On religion, liberalism, and values, Wells writes:
The new atheists conflate religiousness with stupidity and stupidity with evil. Thus they seem to suppose that many or most religionists are theocrats anxious to impose their religious beliefs on the whole of society. Yet there are few real theocrats these days, reflecting the triumph of liberal democracy in the parts of the world where most new atheists live. This may be why several of the prominent authors in the movement seem so obsessed with Islamic fundamentalists, who mostly don't live in liberal democracies: they provide a convenient albeit misleading illustration of the danger to liberalism. ...
There is a basic misunderstanding here about what secularism and liberalism mean. Secularism is not the same as atheism. Secularism concerns restrictions on the role of divine beliefs in public life. Atheism concerns what individuals should believe about the divine. Secularism is a political movement compatible with both religion and atheism, and is rather a matter of style than content. It aims at a state of affairs where people don't push their beliefs about the divine on you or even at you, but keep them to themselves.

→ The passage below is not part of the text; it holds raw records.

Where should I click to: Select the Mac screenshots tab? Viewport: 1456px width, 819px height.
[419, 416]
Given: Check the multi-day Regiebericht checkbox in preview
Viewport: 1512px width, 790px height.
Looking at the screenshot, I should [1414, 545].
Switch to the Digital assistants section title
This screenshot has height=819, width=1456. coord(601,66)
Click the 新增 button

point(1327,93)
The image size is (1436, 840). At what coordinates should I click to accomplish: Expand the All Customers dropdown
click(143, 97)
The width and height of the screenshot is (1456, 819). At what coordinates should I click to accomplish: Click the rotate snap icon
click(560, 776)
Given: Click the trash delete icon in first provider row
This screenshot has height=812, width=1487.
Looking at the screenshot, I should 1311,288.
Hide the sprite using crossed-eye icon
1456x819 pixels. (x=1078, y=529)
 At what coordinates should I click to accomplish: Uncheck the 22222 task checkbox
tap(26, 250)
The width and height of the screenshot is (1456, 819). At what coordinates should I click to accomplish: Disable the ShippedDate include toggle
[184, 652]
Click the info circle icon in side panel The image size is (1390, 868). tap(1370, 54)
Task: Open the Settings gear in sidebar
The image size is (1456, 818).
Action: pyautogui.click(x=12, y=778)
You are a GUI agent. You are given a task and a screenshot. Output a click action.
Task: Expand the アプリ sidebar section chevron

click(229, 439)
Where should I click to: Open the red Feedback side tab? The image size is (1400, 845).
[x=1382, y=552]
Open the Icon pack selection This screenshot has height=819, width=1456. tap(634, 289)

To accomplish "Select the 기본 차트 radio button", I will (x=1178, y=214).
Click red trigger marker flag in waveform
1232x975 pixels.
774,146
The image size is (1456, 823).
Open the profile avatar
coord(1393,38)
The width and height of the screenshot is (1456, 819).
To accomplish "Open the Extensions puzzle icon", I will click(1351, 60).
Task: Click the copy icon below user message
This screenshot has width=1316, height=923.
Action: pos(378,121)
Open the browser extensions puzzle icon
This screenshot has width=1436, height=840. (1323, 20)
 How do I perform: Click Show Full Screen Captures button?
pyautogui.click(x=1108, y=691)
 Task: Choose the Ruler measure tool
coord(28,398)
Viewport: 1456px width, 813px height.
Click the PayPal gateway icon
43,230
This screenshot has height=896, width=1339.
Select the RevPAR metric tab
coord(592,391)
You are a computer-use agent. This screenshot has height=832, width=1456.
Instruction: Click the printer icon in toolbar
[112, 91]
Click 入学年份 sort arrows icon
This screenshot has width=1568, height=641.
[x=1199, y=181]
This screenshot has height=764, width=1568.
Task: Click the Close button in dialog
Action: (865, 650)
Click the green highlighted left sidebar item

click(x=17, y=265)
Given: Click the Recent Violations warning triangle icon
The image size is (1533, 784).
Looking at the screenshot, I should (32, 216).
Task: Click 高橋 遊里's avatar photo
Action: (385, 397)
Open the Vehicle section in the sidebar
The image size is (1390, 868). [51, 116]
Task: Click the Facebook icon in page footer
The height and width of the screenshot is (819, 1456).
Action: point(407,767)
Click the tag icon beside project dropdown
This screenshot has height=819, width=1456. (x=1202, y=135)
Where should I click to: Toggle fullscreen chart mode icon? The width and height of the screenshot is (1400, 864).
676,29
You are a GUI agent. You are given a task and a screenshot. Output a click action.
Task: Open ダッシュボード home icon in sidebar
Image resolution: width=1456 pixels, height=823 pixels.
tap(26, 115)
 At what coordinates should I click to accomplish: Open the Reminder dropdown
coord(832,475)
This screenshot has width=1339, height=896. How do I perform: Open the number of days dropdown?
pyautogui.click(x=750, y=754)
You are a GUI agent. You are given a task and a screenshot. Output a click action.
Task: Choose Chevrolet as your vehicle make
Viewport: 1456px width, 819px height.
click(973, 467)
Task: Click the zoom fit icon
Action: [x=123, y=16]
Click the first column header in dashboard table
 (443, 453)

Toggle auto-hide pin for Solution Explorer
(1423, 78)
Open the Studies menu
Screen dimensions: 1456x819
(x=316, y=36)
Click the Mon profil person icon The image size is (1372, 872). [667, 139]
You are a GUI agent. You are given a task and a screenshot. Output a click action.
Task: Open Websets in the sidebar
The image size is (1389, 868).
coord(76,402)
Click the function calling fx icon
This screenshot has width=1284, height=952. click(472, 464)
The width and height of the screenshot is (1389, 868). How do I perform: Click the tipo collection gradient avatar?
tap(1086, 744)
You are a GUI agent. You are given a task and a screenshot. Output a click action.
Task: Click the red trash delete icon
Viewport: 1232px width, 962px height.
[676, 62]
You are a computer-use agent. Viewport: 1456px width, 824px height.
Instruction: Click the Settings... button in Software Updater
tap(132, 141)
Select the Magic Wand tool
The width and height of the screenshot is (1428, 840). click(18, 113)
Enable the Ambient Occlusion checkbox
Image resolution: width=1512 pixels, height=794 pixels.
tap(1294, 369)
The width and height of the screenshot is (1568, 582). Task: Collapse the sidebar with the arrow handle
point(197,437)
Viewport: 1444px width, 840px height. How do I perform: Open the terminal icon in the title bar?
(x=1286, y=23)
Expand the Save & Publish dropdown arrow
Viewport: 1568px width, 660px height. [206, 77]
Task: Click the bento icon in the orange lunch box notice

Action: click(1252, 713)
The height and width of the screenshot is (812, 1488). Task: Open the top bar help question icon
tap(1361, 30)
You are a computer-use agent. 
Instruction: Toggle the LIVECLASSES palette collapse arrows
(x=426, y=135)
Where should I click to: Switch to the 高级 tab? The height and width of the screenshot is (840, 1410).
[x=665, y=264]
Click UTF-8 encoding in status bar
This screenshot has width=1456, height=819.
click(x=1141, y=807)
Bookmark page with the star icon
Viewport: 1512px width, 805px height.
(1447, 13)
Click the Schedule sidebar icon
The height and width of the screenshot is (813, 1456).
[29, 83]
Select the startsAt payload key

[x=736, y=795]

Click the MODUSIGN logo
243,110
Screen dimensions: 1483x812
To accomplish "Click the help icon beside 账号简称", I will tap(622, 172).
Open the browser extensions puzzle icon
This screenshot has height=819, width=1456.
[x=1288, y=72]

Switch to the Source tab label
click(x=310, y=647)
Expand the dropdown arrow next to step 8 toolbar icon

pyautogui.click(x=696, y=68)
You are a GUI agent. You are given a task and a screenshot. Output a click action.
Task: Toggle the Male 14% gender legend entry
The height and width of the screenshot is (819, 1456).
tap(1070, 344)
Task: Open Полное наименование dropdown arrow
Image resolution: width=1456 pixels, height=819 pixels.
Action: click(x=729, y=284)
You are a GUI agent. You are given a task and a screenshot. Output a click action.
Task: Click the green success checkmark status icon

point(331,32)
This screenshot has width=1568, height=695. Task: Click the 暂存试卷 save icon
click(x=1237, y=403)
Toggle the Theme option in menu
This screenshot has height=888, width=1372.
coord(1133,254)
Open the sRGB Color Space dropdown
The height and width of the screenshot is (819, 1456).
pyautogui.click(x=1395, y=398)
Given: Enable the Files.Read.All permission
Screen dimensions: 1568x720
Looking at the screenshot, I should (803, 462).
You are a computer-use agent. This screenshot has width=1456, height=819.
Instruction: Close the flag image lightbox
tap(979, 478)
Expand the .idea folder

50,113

It follows that arguments for secularism can come from many places besides atheism. Historically they have often come from and been institutionalised by religionists, as in America. (As is also the case with other aspects of ethical progress associated with liberalism, such as abolition, gay marriage, women's reproductive rights, and so forth.) From the perspective of liberalism the important issue is not whether someone has religious beliefs, but the extent to which they are reasonable in the way they hold them, that is, whether they abjure imposing their views on others. The militancy of the new atheist movement bears a worrying resemblance to the unreasonableness of the fundamentalist theocrats they worry about so much.
And here again, the insistance of neo-atheists that religion has no constructive and positive role to play in society, apart from being ahistorical and unnecessarily alienating to potential allies in the religious world, also suggests exactly the key issue that Wells is concerned with, namely the way that atheism becomes a religion unto itself, precisely because it is so concerned with what those religious people over there are doing. Wells, by contrast, takes what he deems to be the superior position: He just doesn't care that much about religion:
This new atheism isn't nearly godless enough for me. Its proponents seem somewhat obsessed with the quite unremarkable fact that God doesn't exist. Indeed, it seems so central to their identity - they seem to substantially organise their lives around it - that I find it hard to tell the difference between them and religionists.
Certainly one can't distinguish them straightforwardly in terms of 'unbelievers' vs 'believers'. These atheists are believers. They hold very strong religious beliefs - about the existence of God, the divine nature of the universe, the proper interpretation of sacred texts, and so on. The fact that they are all negative in content doesn't mean that they aren't powerful religious beliefs. After all, negative beliefs are central to many religions (e.g. that there is no more than one god, or, in some versions of Buddhism, that there are no gods).
Of course, neo-atheists could respond, with a great deal of justice, that they are forced to discuss religion precisely because religious people force their way into public debate so often and so obnoxiously. But this excuse often feels fairly hollow. Bill Maher takes every possible opportunity to take gratuitous swipes at religion, even when it's a subject that he could easily avoid. It's hard to escape the conclusion that his contempt for religion is as much a part of his self-identity as my embrace of religion.